Berita BANDUNG, FaktaindonesiaNews – Dinas Pariwisata dan Kebudayaan Jawa Barat (Disparbud Jabar) memberikan dukungan penuh terhadap upaya mempromosikan Ubi Cilembu sebagai bagian dari kuliner internasional. Kepala Disparbud Jabar, Benny Bachtiar, menekankan pentingnya melestarikan dan memperkenalkan komoditas khas Jawa Barat ini kepada dunia.
Ubi Cilembu adalah salah satu hasil bumi unik yang hanya dapat mencapai cita rasa terbaiknya jika ditanam di Desa Cilembu, Kecamatan Tanjungsari, Kabupaten Sumedang. “Nama Ubi Cilembu sendiri berasal dari daerah asalnya. Jika ditanam di tempat lain, memang tetap tumbuh, tetapi cita rasanya akan berbeda,” ungkap Benny dalam konferensi pers pra-acara “Cerita dan Rasa Kuliner Nusantara (CERIA)” di Bandung, Kamis (23/1/2025).
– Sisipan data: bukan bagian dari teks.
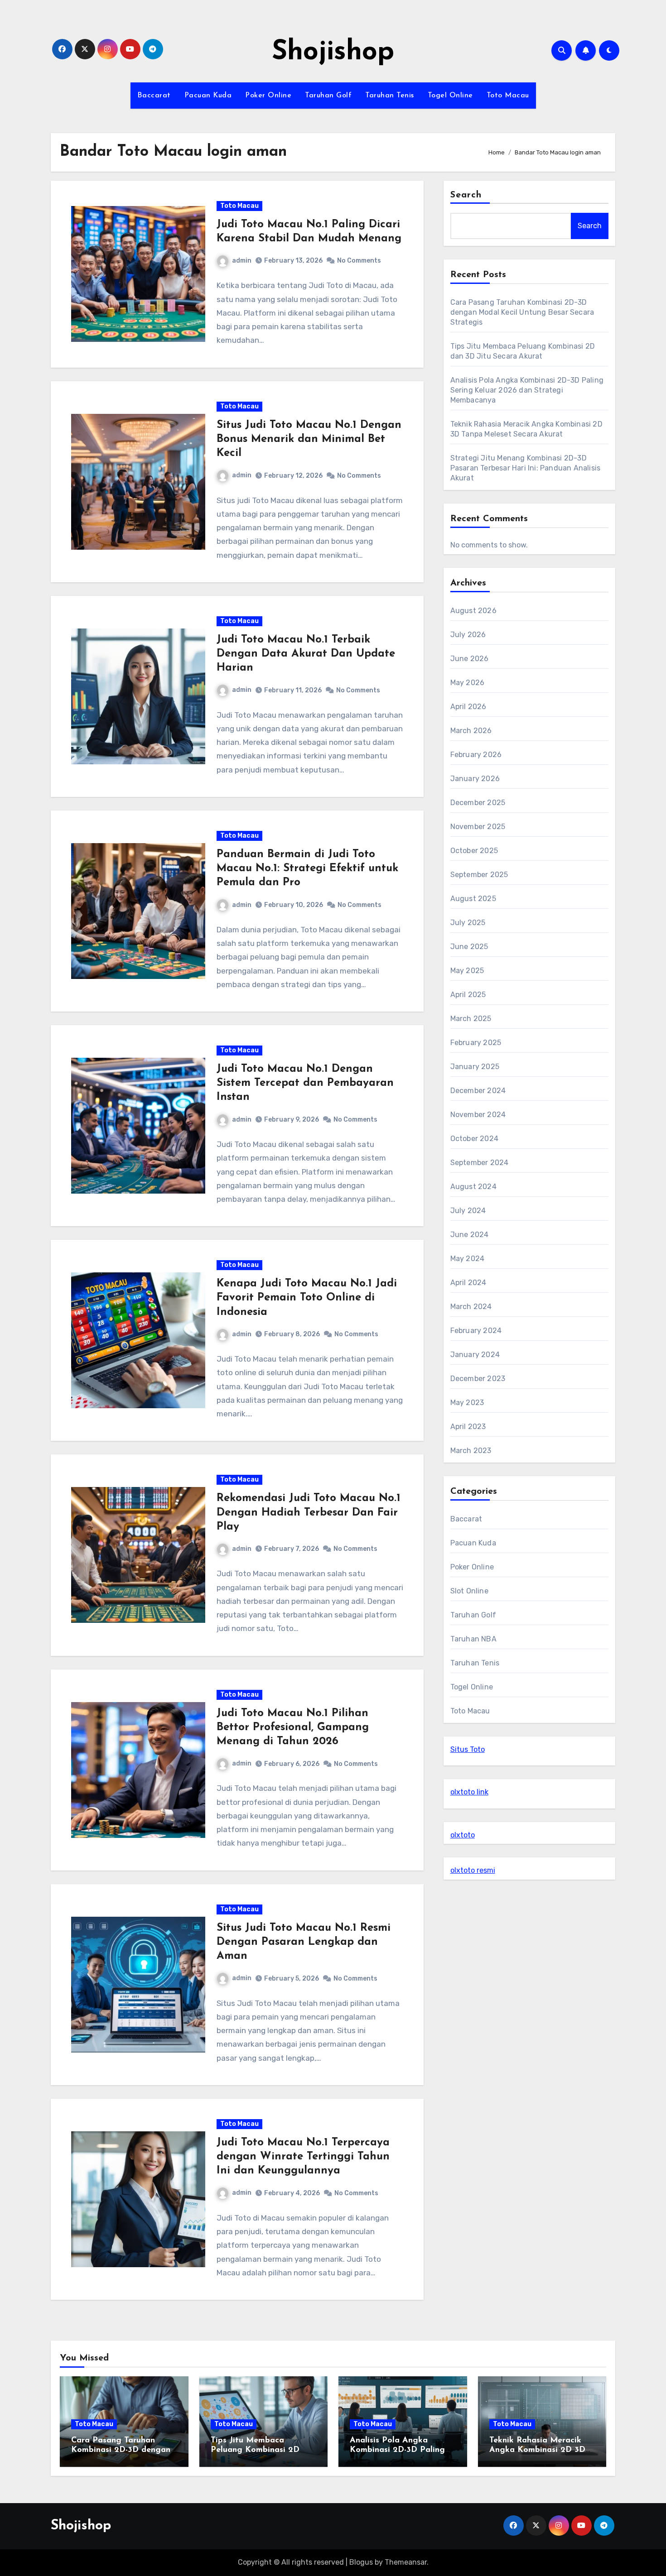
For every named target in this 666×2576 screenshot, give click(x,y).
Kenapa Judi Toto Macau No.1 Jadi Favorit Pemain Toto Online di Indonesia (307, 1297)
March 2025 (471, 1018)
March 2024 (471, 1306)
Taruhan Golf (328, 95)
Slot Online (469, 1591)
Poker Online (268, 95)
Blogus (361, 2562)
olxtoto (462, 1835)
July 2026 (468, 634)
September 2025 (479, 874)
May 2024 (467, 1258)
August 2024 (473, 1186)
Apresiasi dan Dukungan untuk Pelaku Kuliner Lokal
Benny memberikan apresiasi tinggi kepada pihak-pihak yang berkontribusi mengangkat kuliner khas Jawa Barat ke tingkat internasional, termasuk Opaper, perusahaan aplikasi usaha kuliner yang menggagas kompetisi kuliner CERIA. “Saya sangat mengapresiasi inisiatif Opaper dalam mengadakan kompetisi ini. Harapan kami, bukan hanya Ubi Cilembu, tetapi juga bahan dan olahan kuliner lainnya dari Jawa Barat dapat dikenal dunia internasional,” tambah Benny.
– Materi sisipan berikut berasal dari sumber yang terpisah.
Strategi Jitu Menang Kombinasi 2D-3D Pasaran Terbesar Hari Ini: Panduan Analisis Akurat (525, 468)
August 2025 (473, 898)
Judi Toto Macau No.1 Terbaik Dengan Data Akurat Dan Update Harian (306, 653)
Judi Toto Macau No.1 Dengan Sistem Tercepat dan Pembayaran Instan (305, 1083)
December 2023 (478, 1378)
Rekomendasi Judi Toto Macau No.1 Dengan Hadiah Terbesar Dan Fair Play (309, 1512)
Kompetisi “Cerita dan Rasa Kuliner” (CERIA) yang digagas oleh Opaper adalah bagian dari rangkaian roadshow kuliner untuk memperkenalkan berbagai potensi kuliner daerah. Di Bandung, fokus utama kompetisi ini adalah Ubi Cilembu sebagai bahan dasar utama. Kompetisi tersebut dijadwalkan berlangsung mulai akhir Februari hingga awal Maret 2025, dengan puncak acara pada 23 Februari 2025.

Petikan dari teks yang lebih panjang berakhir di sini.